▶ _What you are asked to do_
Reproduce the part of the data that opens with the line containing "フジグラフィックとは (30, 796)" and closes with the line containing "お問い合わせ (55, 21)", substituting "企業情報" for "会社案内" and leaving everything else unchanged.

** Start Information provided **

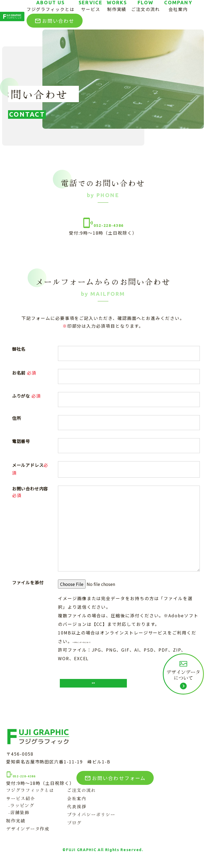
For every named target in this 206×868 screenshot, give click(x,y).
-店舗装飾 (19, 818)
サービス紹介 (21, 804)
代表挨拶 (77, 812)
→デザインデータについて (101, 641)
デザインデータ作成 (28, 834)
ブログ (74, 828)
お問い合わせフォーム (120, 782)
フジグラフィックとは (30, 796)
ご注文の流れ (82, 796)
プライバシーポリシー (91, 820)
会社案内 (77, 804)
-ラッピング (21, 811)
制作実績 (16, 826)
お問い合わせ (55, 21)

** End Information provided **
** Start Information provided **

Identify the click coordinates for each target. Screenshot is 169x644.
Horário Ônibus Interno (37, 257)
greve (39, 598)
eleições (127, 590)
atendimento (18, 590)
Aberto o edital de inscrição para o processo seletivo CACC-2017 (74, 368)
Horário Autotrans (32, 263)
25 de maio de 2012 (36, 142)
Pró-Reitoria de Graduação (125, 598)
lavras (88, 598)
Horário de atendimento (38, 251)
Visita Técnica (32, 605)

** End Information provided **

▶ _Output of the exercise_
フジグラフィックとは (30, 796)
ご注文の流れ (82, 796)
プライバシーポリシー (91, 820)
企業情報 (77, 804)
-ラッピング (21, 811)
制作実績 (16, 826)
お問い合わせ (55, 21)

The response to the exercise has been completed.